Court Opinion

ID: 6932718
Source: CourtListenerOpinion
Date Created: 2022-07-24 00:12:48.335179+00
Date Added: 2024-06-11T16:07:14.797827
License: Public Domain

NATHANIEL R. JONES, Circuit Judge,
concurring in part, and dissenting in part.
I concur in sections I and II of the majority opinion, but I respectfully dissent from the majority’s characterization of the record evidence that is the basis of section III. As the majority correctly states, the question in Section III is whether Rudert called the changes in the policy to the attention of Martin. Majority Op. at 639. The majority acknowledges that, in his deposition testimony of May 31, 1991, Rudert testified “that he could not recall the specific content of discussions he had with Martin regarding the renewal policy.” Id. at 640. Yet, it attributes Ru-dert’s uncertainty to a mere “inability to pinpoint exact time frames.” Id. at 640; see also id. at 641 (“the only dispute was the exact date that such notice was given.”). However, a review of the record makes it clear that Rudert’s uncertainty extended far beyond mere confusion about dates and times.
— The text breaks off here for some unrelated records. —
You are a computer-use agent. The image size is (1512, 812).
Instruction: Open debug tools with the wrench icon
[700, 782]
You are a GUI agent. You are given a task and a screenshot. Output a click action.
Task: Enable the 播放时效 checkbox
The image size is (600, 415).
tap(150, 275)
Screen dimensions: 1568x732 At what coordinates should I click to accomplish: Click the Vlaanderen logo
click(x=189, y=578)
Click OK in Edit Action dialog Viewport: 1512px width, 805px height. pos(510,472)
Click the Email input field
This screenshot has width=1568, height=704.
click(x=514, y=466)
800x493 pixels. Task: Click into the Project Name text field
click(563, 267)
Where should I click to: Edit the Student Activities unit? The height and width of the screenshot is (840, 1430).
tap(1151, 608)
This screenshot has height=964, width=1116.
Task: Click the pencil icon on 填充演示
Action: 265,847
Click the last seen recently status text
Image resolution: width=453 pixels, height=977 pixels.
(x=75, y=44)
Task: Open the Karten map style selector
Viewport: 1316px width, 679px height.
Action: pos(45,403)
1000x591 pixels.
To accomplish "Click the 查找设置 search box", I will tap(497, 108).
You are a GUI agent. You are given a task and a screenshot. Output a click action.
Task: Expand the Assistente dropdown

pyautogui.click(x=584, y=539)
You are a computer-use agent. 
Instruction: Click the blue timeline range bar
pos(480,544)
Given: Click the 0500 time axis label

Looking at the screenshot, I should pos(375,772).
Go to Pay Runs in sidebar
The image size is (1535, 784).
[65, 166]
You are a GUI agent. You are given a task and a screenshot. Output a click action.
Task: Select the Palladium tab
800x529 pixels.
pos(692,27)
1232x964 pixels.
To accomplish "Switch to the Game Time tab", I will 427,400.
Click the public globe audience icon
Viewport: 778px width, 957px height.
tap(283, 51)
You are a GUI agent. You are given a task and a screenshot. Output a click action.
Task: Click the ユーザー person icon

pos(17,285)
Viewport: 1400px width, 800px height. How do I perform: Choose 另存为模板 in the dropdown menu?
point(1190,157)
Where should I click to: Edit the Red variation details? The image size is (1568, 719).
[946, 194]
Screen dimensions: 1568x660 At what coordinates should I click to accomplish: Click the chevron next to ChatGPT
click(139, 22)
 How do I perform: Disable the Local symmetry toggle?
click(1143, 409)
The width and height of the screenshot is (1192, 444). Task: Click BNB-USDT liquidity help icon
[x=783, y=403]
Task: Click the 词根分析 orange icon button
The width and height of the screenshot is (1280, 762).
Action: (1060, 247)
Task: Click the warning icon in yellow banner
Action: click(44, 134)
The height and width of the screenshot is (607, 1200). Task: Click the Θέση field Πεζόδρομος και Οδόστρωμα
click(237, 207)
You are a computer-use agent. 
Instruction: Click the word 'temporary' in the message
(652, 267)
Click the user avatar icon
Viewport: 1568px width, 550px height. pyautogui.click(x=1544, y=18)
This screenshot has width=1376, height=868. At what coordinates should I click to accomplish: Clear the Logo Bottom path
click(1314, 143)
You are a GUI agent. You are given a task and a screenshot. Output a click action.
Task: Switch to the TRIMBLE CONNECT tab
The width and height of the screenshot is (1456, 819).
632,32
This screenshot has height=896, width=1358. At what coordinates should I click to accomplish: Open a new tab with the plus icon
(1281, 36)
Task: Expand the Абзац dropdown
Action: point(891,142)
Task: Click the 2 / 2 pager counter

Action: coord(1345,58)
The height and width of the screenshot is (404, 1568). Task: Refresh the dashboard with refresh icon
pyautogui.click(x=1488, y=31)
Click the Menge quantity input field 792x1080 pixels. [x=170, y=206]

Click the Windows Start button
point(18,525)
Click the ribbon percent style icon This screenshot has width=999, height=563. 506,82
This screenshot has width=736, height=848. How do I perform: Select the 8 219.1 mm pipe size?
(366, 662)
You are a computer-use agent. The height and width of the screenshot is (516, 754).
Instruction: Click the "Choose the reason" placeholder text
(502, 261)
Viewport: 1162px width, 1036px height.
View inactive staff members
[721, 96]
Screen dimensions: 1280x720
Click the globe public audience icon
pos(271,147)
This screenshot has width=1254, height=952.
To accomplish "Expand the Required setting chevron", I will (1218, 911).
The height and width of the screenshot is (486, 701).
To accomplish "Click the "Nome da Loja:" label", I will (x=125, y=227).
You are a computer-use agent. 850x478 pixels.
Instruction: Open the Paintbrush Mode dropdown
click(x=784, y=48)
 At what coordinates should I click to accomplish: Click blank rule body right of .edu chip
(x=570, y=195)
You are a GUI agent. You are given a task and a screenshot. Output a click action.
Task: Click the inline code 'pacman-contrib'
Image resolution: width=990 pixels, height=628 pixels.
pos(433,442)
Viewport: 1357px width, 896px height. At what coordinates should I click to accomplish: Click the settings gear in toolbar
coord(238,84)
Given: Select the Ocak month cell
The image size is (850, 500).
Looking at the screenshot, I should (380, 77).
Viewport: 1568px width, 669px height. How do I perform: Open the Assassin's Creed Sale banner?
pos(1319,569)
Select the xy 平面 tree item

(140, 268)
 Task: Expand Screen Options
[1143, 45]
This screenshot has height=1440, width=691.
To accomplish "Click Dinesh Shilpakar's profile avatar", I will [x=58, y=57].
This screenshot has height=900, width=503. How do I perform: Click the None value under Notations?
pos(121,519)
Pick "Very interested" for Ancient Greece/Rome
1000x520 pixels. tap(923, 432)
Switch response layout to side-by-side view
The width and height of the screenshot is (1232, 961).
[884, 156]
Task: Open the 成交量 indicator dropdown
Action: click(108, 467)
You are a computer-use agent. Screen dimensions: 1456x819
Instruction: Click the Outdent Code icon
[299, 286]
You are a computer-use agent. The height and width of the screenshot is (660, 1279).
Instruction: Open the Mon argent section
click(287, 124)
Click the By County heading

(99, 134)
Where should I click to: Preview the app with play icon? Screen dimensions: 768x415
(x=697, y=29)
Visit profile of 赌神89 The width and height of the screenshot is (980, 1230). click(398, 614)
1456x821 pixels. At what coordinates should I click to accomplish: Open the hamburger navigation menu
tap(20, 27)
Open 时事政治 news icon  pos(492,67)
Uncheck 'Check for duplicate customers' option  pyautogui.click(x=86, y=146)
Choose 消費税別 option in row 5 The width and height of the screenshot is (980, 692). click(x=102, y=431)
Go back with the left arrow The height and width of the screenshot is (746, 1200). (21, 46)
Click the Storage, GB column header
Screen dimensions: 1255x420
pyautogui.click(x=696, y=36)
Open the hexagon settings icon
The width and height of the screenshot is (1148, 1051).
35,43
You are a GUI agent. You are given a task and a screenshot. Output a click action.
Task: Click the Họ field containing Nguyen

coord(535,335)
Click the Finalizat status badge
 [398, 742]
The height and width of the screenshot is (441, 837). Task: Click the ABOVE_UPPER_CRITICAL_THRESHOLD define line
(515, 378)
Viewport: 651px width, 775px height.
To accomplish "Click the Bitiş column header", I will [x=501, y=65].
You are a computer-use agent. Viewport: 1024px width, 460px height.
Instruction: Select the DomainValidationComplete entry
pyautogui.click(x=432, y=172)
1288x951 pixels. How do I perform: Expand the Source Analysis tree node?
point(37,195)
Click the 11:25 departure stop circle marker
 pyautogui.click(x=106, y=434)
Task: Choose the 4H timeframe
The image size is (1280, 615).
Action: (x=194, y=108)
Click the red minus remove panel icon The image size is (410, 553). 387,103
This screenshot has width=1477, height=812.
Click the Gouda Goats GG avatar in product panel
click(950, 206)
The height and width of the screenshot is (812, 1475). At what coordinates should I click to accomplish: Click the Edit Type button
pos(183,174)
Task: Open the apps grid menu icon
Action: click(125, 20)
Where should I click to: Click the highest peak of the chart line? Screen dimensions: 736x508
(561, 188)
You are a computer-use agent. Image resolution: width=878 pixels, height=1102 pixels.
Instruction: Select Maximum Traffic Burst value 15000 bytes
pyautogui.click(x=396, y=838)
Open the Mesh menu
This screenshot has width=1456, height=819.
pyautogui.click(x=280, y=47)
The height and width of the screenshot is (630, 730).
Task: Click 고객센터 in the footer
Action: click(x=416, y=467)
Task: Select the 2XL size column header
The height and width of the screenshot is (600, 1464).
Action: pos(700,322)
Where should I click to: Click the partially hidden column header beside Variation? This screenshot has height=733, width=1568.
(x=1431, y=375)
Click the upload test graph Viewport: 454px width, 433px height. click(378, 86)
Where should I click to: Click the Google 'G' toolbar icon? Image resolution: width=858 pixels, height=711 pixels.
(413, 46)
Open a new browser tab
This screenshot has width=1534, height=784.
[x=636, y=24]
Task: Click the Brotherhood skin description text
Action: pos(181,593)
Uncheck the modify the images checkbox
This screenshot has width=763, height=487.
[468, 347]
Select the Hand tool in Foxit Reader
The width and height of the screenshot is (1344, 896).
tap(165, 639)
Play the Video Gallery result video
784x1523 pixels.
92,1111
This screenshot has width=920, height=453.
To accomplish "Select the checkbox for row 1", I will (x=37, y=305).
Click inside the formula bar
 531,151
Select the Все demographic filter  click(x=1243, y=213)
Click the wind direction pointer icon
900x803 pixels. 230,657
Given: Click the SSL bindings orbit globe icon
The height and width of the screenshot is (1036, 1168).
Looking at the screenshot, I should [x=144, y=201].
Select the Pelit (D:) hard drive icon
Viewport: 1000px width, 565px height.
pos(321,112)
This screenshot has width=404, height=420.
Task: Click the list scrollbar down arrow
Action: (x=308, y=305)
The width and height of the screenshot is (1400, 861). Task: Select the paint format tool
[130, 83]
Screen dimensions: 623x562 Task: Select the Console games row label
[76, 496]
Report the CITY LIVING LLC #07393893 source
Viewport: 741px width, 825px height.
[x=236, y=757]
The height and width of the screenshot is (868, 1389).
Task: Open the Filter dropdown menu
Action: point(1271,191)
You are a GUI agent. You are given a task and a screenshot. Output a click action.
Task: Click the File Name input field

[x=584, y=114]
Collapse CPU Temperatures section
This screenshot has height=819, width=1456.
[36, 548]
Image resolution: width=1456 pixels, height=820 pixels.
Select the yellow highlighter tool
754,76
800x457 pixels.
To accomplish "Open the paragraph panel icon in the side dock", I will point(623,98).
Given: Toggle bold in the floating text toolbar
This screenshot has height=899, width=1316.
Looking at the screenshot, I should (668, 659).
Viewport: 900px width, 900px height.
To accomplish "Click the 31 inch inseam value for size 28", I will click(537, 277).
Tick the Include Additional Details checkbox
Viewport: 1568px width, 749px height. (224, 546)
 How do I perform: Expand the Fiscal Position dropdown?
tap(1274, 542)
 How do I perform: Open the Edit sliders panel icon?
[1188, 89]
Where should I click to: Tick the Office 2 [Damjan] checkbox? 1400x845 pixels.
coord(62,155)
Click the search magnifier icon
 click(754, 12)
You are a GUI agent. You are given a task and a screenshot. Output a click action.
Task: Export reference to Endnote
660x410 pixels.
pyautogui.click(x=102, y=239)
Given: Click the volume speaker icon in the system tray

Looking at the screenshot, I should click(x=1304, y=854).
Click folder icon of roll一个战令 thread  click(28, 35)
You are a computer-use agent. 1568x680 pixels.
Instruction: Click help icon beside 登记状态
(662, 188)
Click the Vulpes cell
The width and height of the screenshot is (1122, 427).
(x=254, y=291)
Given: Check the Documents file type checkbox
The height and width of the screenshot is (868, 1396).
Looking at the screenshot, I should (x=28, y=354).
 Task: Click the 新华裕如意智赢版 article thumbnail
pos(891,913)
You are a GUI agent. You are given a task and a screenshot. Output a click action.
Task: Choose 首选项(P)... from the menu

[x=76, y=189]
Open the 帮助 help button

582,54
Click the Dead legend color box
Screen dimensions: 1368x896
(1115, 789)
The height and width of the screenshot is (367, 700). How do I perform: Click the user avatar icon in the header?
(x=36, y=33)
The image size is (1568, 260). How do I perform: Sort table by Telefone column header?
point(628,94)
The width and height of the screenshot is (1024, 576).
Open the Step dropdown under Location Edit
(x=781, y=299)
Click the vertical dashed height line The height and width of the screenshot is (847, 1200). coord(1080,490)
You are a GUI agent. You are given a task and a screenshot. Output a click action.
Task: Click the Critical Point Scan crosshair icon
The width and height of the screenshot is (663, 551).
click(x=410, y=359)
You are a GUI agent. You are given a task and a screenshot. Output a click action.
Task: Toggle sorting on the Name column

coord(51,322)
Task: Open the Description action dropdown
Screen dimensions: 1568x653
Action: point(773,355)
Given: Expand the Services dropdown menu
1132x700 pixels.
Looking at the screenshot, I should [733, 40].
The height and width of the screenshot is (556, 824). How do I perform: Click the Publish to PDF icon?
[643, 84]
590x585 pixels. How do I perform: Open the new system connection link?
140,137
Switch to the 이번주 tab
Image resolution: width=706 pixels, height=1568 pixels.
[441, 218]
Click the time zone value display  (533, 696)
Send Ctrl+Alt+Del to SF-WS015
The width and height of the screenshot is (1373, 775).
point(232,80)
In his first deposition, Rudert testified that he recalled discussing the quotation with Martin and pointing out that the price had gone up. J.A. at 607, 608. He further testified that he could not recall whether he had the specimen endorsements with him on the one occasion on which he met with Martin to discuss the renewal policy, id. at 608, 610, that he could not recall reading the endorsements with Martin, id. at 608, that he could not “swear” that he discussed the endorsements with Martin, id. at 609, and, most importantly, that he did not recall telling Martin that the quotation contained any different endorsements than in the previous policy. Id. at 614-15; see also id. at 622 (“I can’t specifically say that we talked about [the differences between the previous and the new policies] or not.”). Yet, at Rudert’s second deposition, he testified that he and Martin definitely looked at each policy exclusion at some point.
In short, it seems clear that Rudert’s two depositions are mutually inconsistent. I believe that the difference between the two depositions is material to the case. By giving credence to Rudert’s later deposition and rejecting his earlier one, the majority engages in a weighing of the evidence that is improper at this stage of the litigation. The majority makes inferences in favor of American Casualty Company, whereas it is obliged, in this summary judgment posture, to make all reasonable inferences in favor of FDIC. See Russo v. City of Cincinnati, 953 F.2d 1036, 1041-42 (6th Cir.1992) (“[I]n a motion for summary judgment, ‘credibility determinations, the weighing of the evidence, and the drawing of legitimate inferences from the facts are jury functions, not those of a judge. The evidence of the non-movant is to be believed, and all justifiable inferences are to be drawn in his favor.’ ”) (quoting Anderson v. Liberty Lobby, Inc., 477 U.S. 242, 255, 106 S.Ct. 2505, 2513, 91 L.Ed.2d 202 (1986)).
For these reasons, although I join the majority in affirming that Crisman’s shareholder derivative suit was brought on behalf of FDIC, and that the regulatory exclusion is not contrary to public policy, I believe that genuine disputes of material fact remain, and so I would reverse the lower court’s grant of *643summary judgment in part and remand for further proceedings.